## PROMPT
Print, with no pictures, the exact lines that run from the one containing "Viewport: 800px width, 589px height." through the last line of the material below, both ends included.

## RECORDS SUPPLIED
□ □ □
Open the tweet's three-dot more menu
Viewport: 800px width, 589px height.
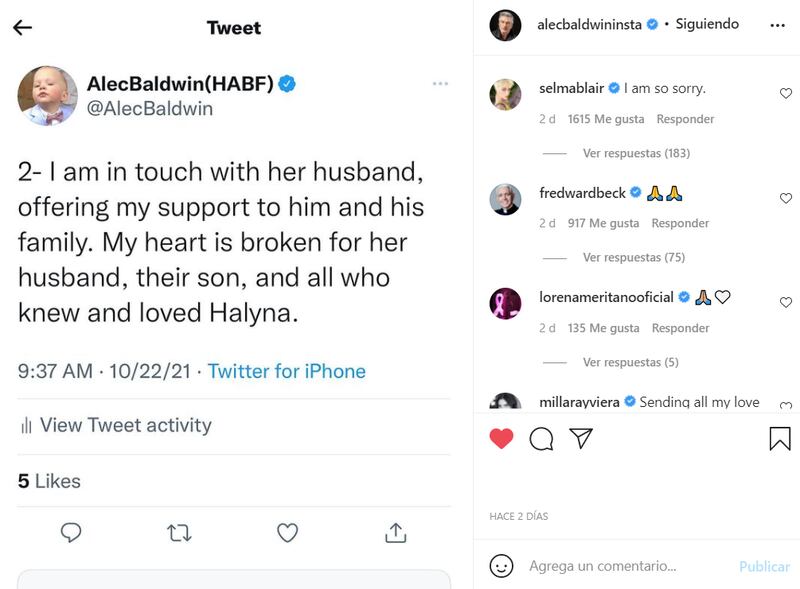click(x=440, y=84)
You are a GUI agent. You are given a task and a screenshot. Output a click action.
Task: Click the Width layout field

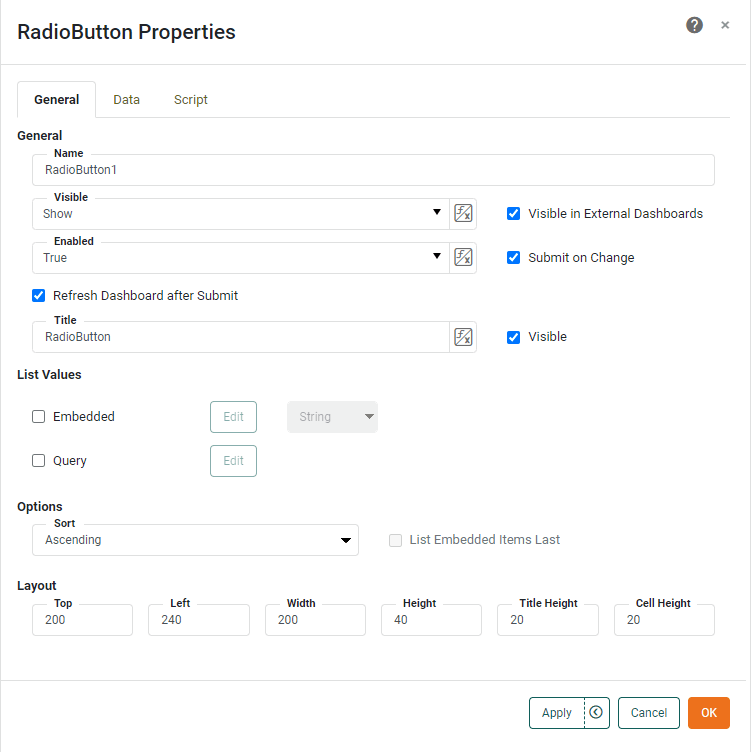point(315,621)
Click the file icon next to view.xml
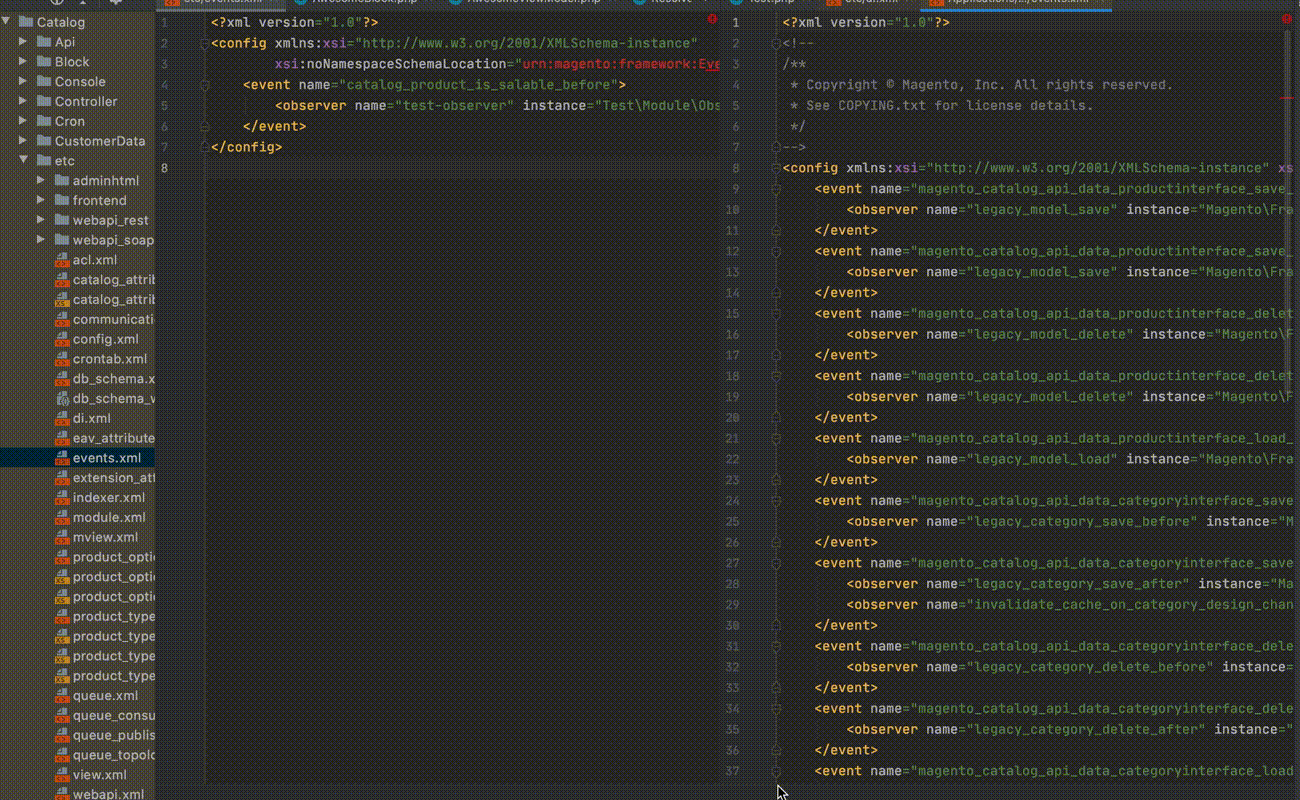 pyautogui.click(x=61, y=775)
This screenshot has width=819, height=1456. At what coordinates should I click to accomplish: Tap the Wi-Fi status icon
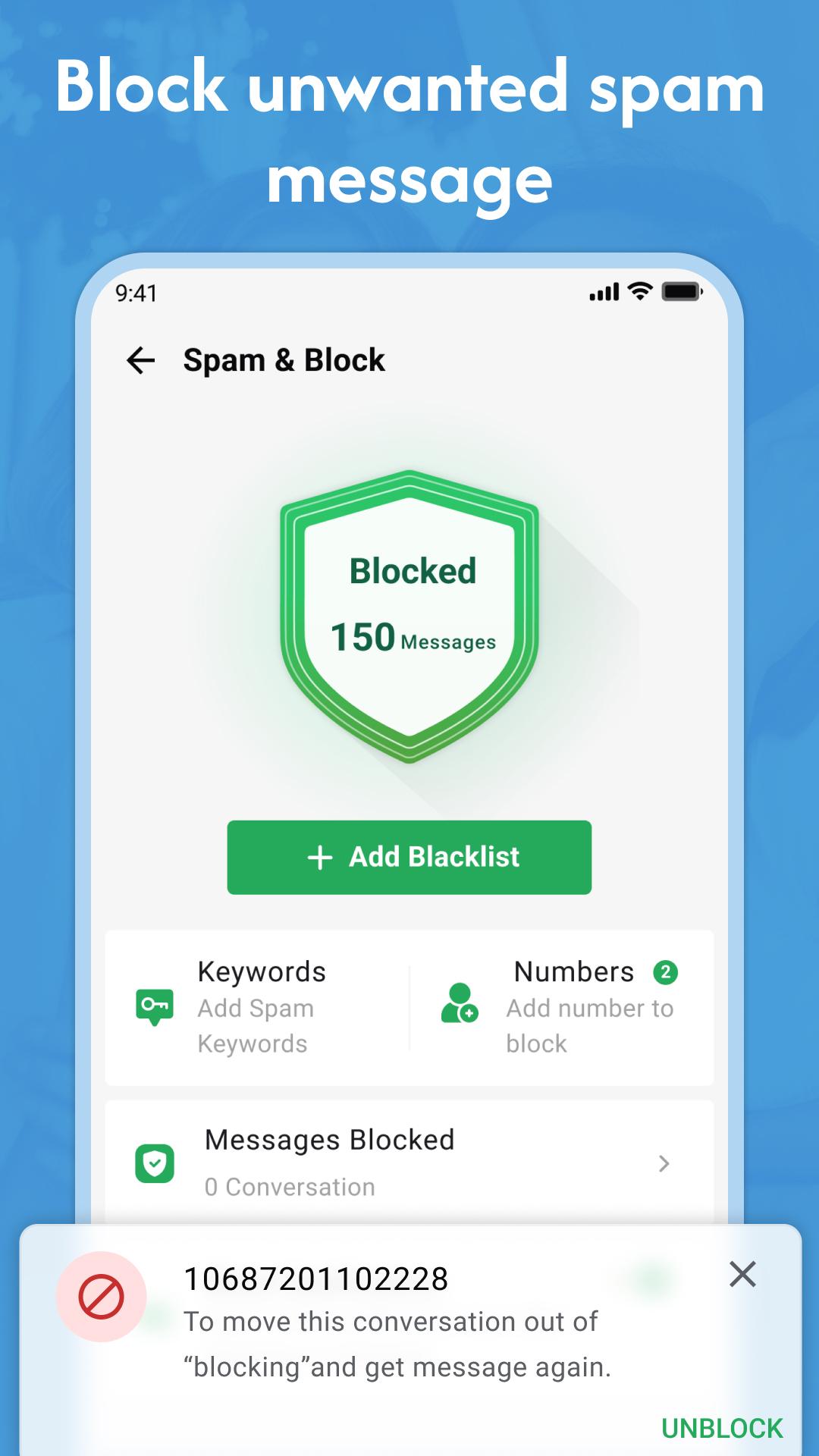coord(641,291)
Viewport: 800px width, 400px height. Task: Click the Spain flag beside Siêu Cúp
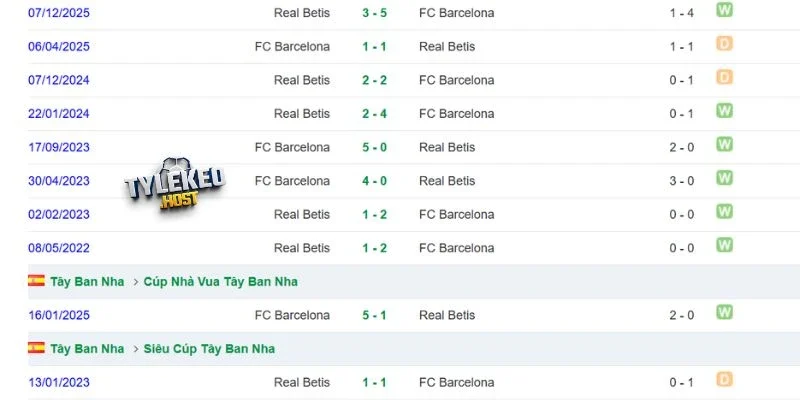36,348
□ □ □
## ANSWER SPACE
Viewport: 800px width, 589px height.
click(x=440, y=84)
You are a GUI agent. You are given a task and a screenshot. Output a click action.
Task: Click the Width layout field

point(315,621)
Click the file icon next to view.xml
 pyautogui.click(x=61, y=775)
This screenshot has width=819, height=1456. At what coordinates should I click to accomplish: Tap the Wi-Fi status icon
coord(641,291)
Viewport: 800px width, 400px height. Task: Click the Spain flag beside Siêu Cúp
36,348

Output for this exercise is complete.